The reform hasn’t materialized yet. And thanks to Climer making good on his word, this week’s scheduled vote on would-be judges has been canceled.
Climer is at the forefront of a growing number of members in both chambers who are increasingly concerned about the all-too-cozy relationship between lawyer-legislators who elect judges and then argue cases before them … often resulting in exceedingly lenient sentences for their client defendants.
This new outlet has long advocated for a major overhaul of this corrupt process. To that end, we are grateful to see a public official like Climer following through with what he said he would do. We only wish there were dozens more like him in the General Assembly.

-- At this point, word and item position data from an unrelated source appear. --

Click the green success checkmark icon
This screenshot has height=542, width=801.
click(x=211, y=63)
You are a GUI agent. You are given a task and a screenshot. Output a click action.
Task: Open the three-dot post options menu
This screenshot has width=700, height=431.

Political animals, like their kin in the wild, respect prowess among their own kind. And South Carolina senator Tom Davis’ prowess was on full display at a fundraiser in Columbia last week.
Davis’ event in downtown Columbia, S.C. was literally a Who’s Who of Palmetto State movers and shakers – and was arguably the most successful affair of its kind since attorney general Alan Wilson’s fiftieth birthday fundraising bash last summer (Wilson was on hand for Davis’ gathering, by the way).
Fresh on the heels of last year’s victory in inching the state toward funding school choice options for families, last week’s event was not only a financial success for Davis and his campaign but a potent demonstration of his expanding political clout as well.
WOKEISM IN PUBLIC SCHOOLS
Americans are world champions at taking a virtuous quality and carrying it to idiotic extremes. Fair-minded people agree it’s wrong for whites to mock blacks by wearing blackface. But leave it to liberals to carry it to an insane conclusion.
Take what happened last Oct. 13, when a middle school student identified by his initials J.A. went to a high school football game in suburban San Diego. He showed his team spirit by painting part of his face with the “eye black.”
You’ve seen it many times on white and black football players alike. Originally started to reduce glare from bright sunlight reflecting off the skin, donning “eye black” turned into an aesthetic statement of pride, a kind of modern version of war paint. J.A. wore it in that spirit and enjoyed the game without incident.
A week later, J.A. and his parents were summoned to meet with the principal at Muirlands Middle School in La Jolla, California. The family was stunned to learn that J.A. was being suspended for two days. His offense: wearing “blackface” to a school function, violating school district policy. J.A.’s disciplinary notice called the facial display “Offensive comment, intent to harm.”
Making matters worse, there was no investigation. Officials hadn’t bothered to talk with J.A. and his family to get their side of the story. Progressive Educrats simply held a secretive Star Chamber session and pronounced judgment on the boy.
The family asked FIRE, the Foundation for Individual Rights and Expression, to help. An appeal was made asking to have the suspension expunged from J.A.’s academic record. The school district didn’t budge.
So, a lawsuit was filed in federal court two weeks ago, arguing that J.A.s right to free speech had been violated. The school principal, district superintendent, and 10 others are defendants.
J.A. now attends a different school. And we are yet again reminded that America has become so open-minded that its brain has fallen out.